DIRECTIONS FOR THIS TASK: Go to the line holding "Tap the Pinsir (カイロス) portrait thumbnail" in the data below and repeat it exactly, then each line after it up to and including the one holding "Open layer blend mode Normale dropdown". Omit pictures.

DATA:
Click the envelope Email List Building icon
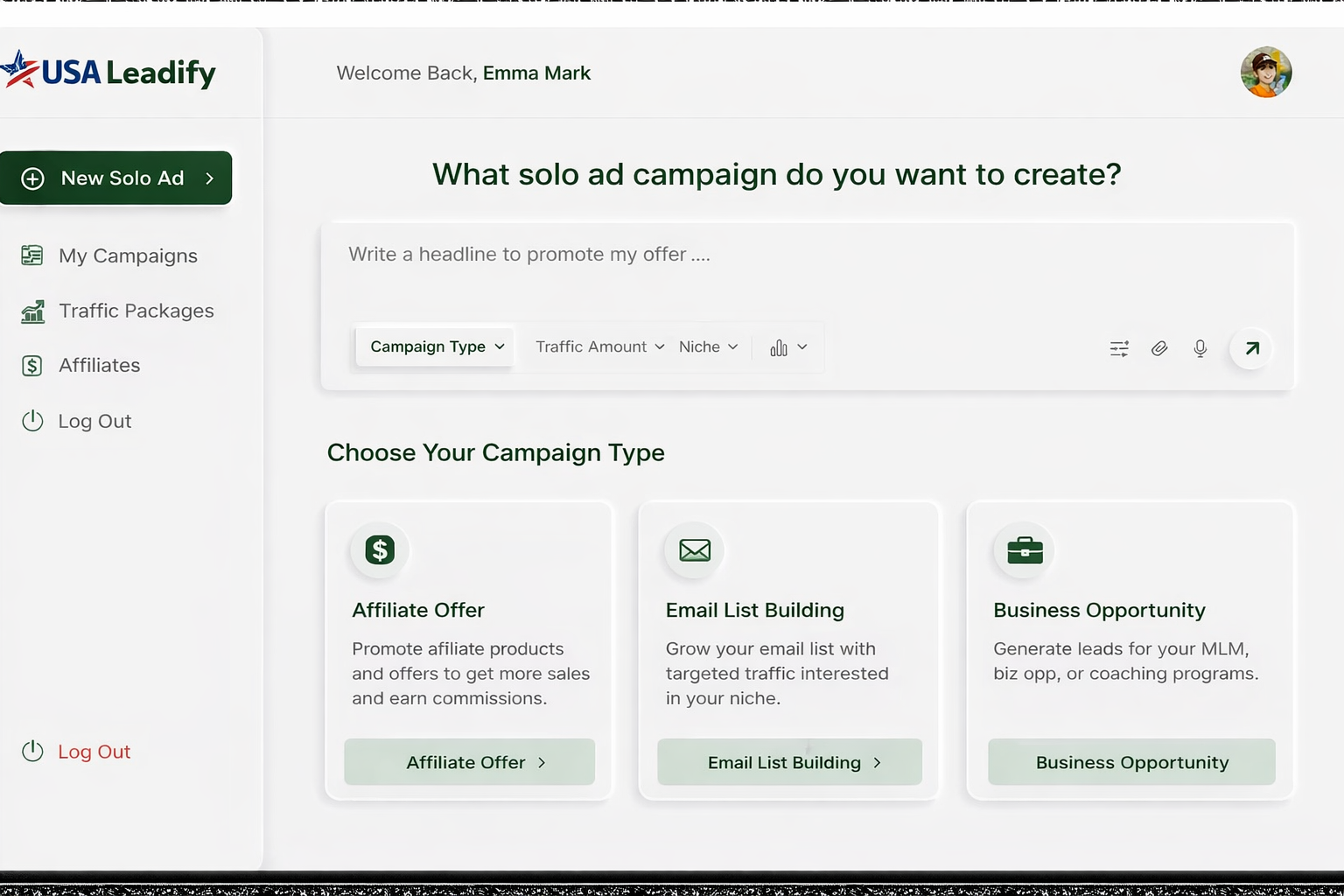1344x896 pixels. coord(695,550)
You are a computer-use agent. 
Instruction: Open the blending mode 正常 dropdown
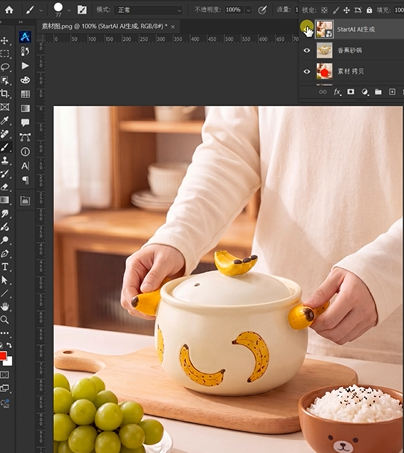coord(148,10)
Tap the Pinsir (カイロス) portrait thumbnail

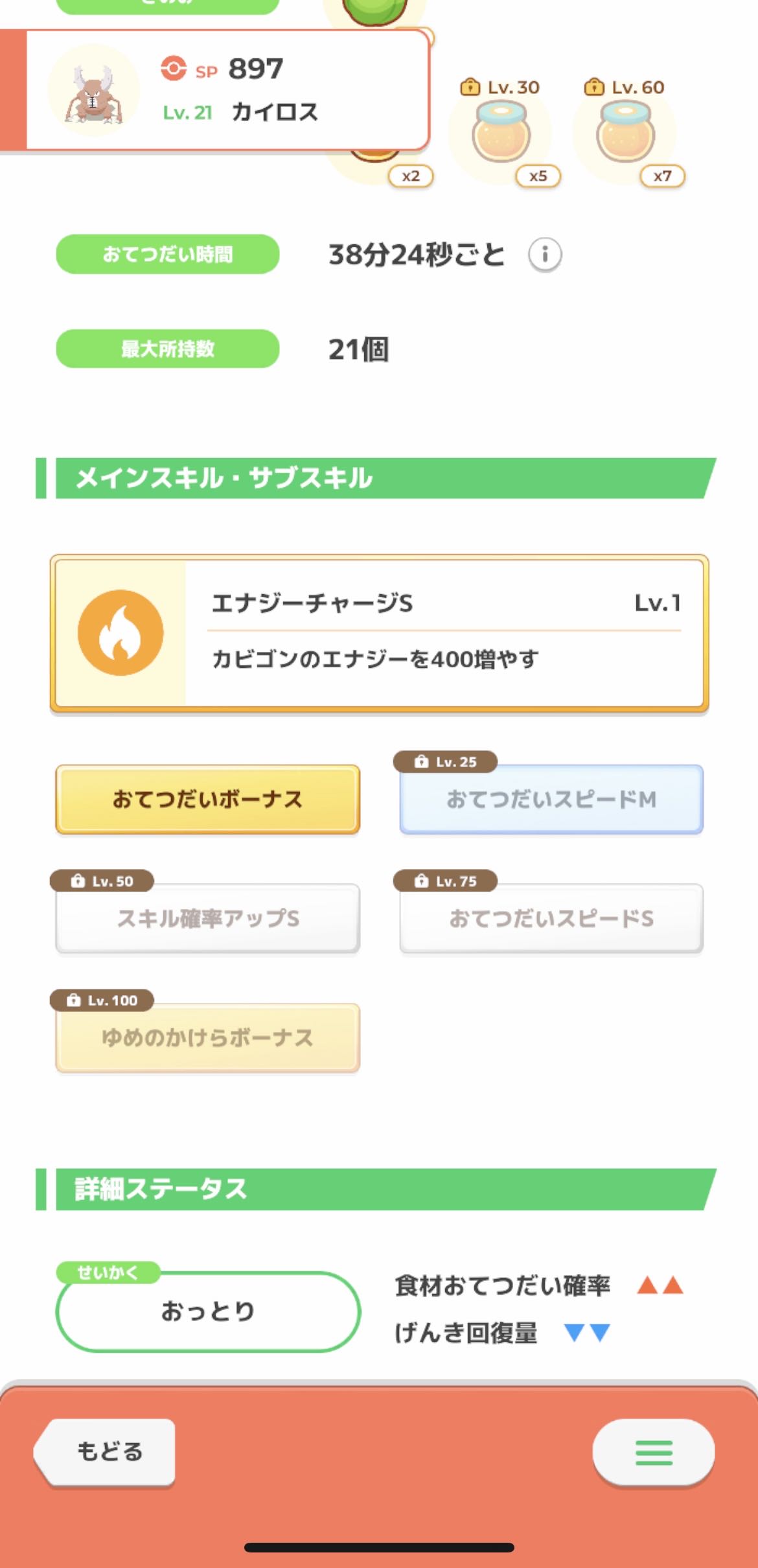click(x=94, y=91)
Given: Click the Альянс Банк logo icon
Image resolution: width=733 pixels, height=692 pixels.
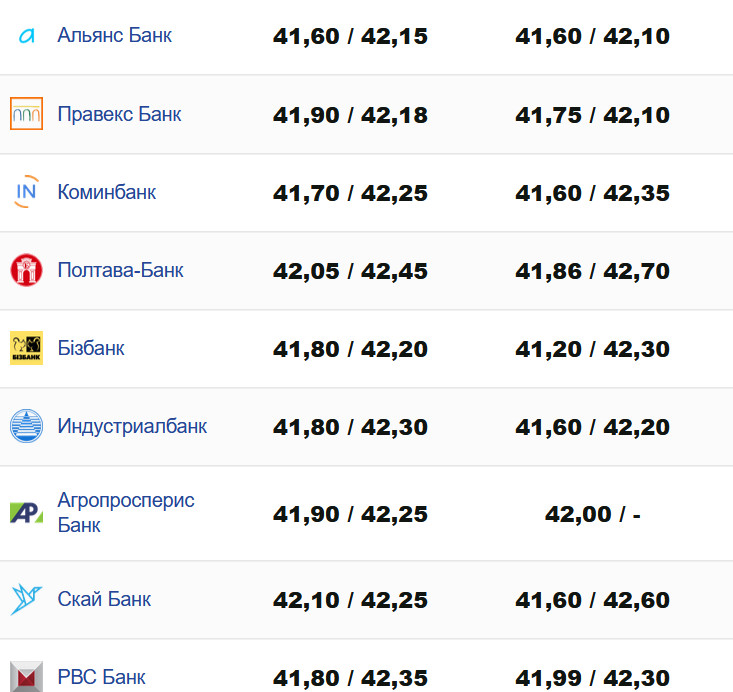Looking at the screenshot, I should point(26,36).
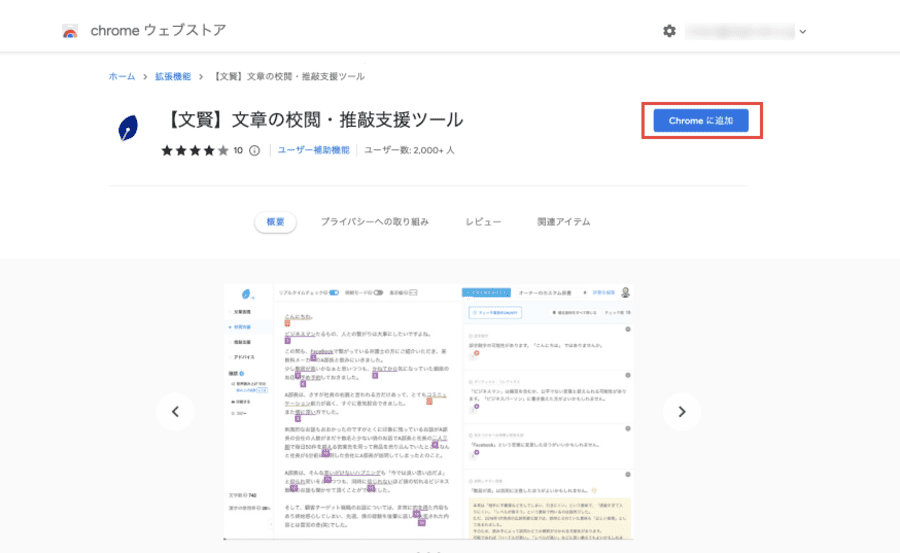Show next screenshot with right arrow
Screen dimensions: 900x553
682,411
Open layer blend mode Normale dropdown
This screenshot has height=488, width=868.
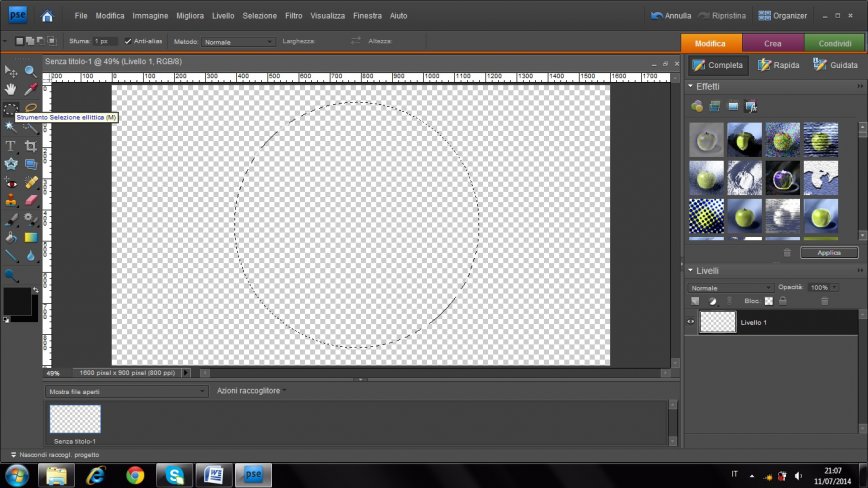[730, 287]
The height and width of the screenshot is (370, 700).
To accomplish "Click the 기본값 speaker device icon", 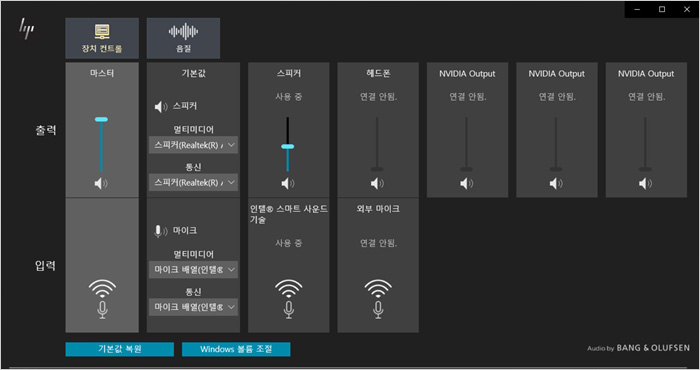I will tap(161, 107).
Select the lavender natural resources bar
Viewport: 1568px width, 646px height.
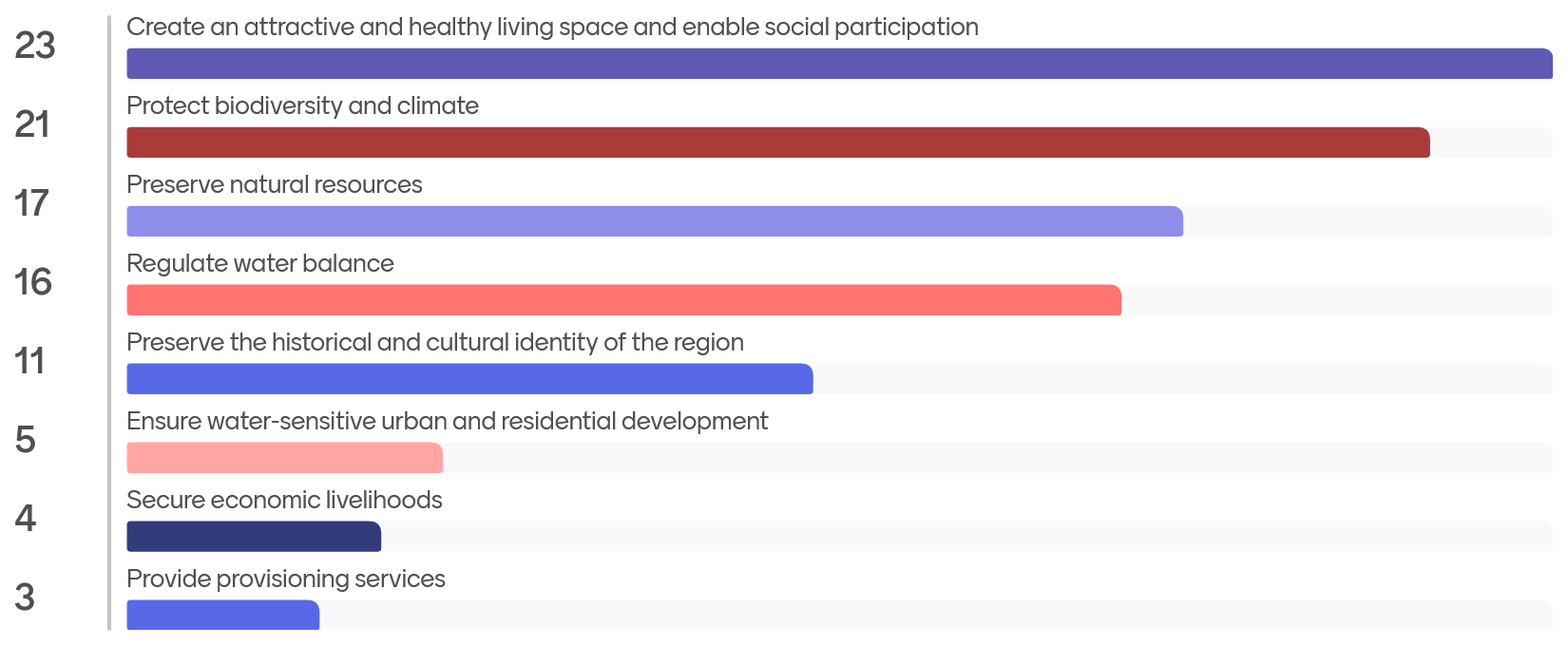click(655, 221)

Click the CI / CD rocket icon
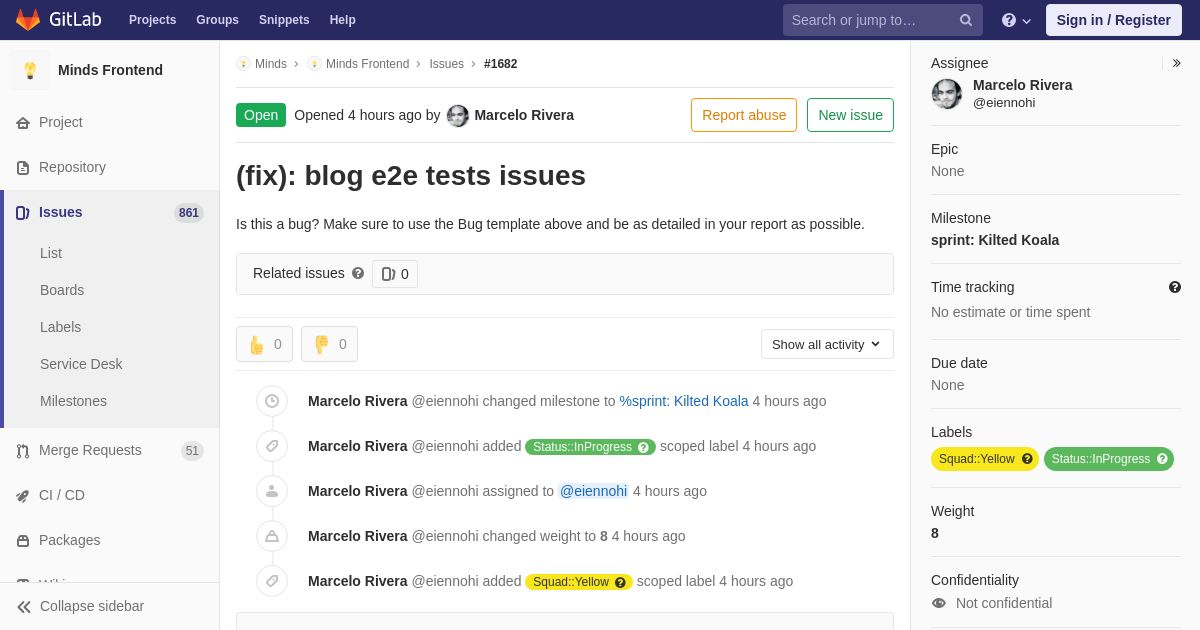pyautogui.click(x=23, y=495)
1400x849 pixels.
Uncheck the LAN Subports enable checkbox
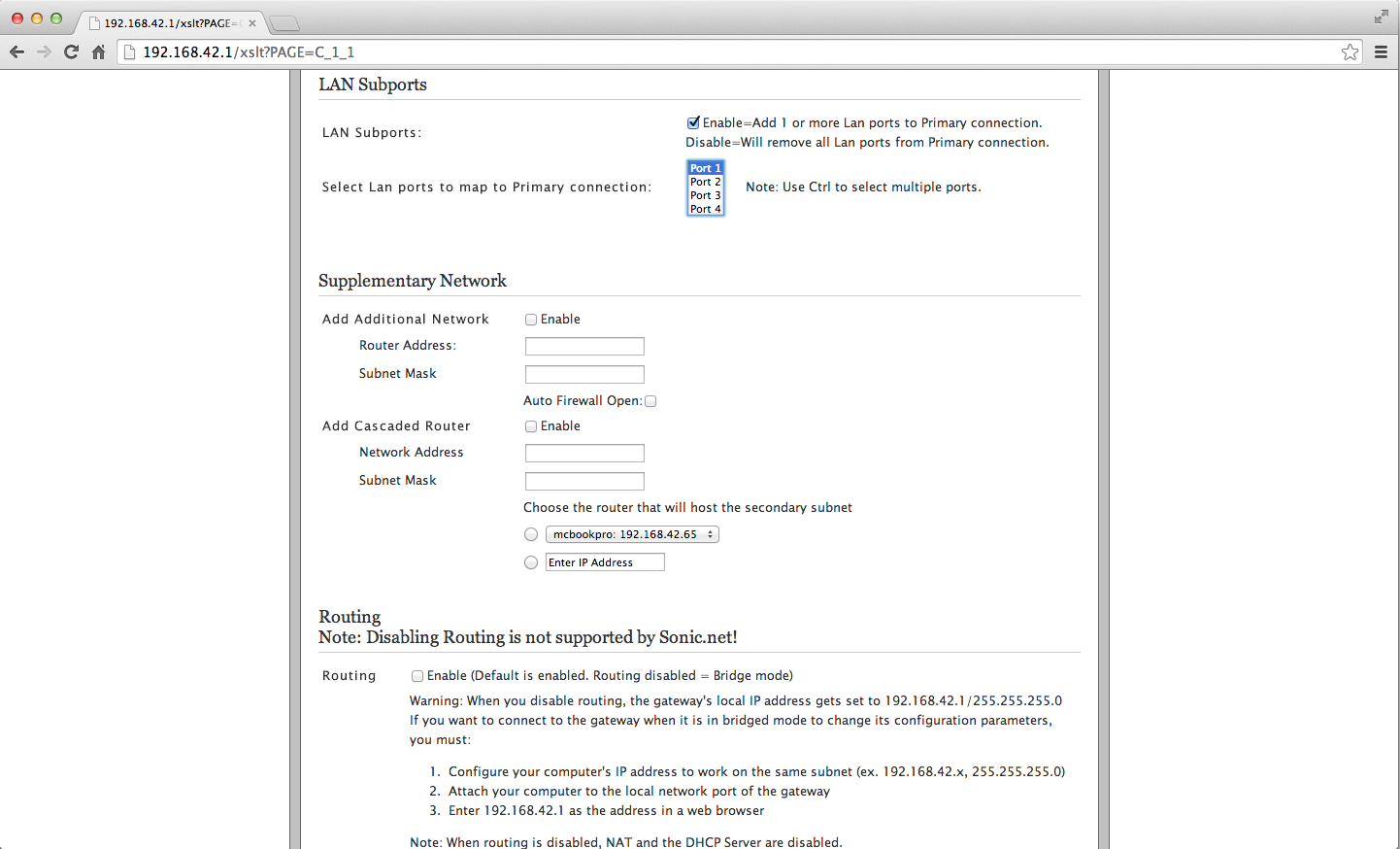693,123
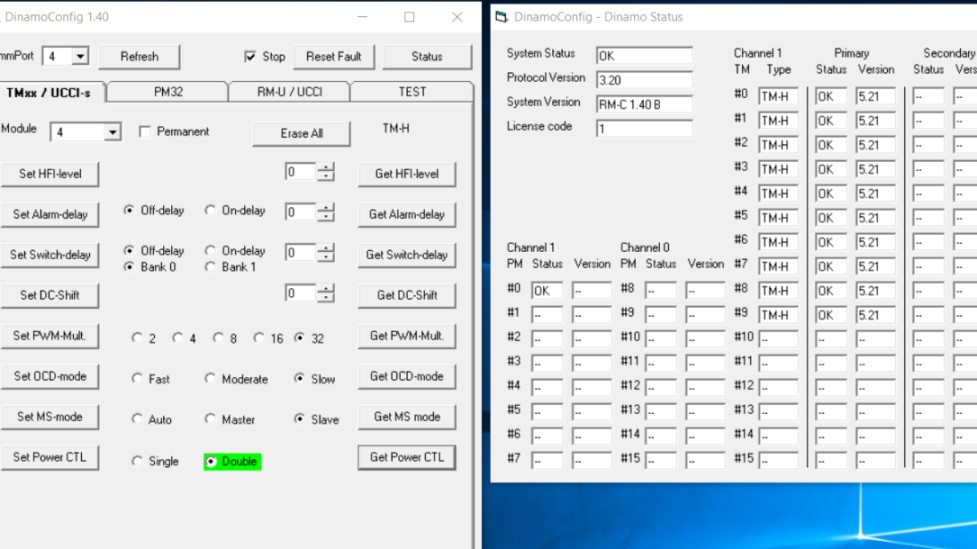Increase the HFI-level spinner value
Image resolution: width=977 pixels, height=549 pixels.
click(326, 168)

RESULT:
Tap the Pinsir (カイロス) portrait thumbnail

click(x=94, y=91)
Given: Click the Альянс Банк logo icon
Image resolution: width=733 pixels, height=692 pixels.
Looking at the screenshot, I should point(26,36).
Show next screenshot with right arrow
Screen dimensions: 900x553
682,411
Open layer blend mode Normale dropdown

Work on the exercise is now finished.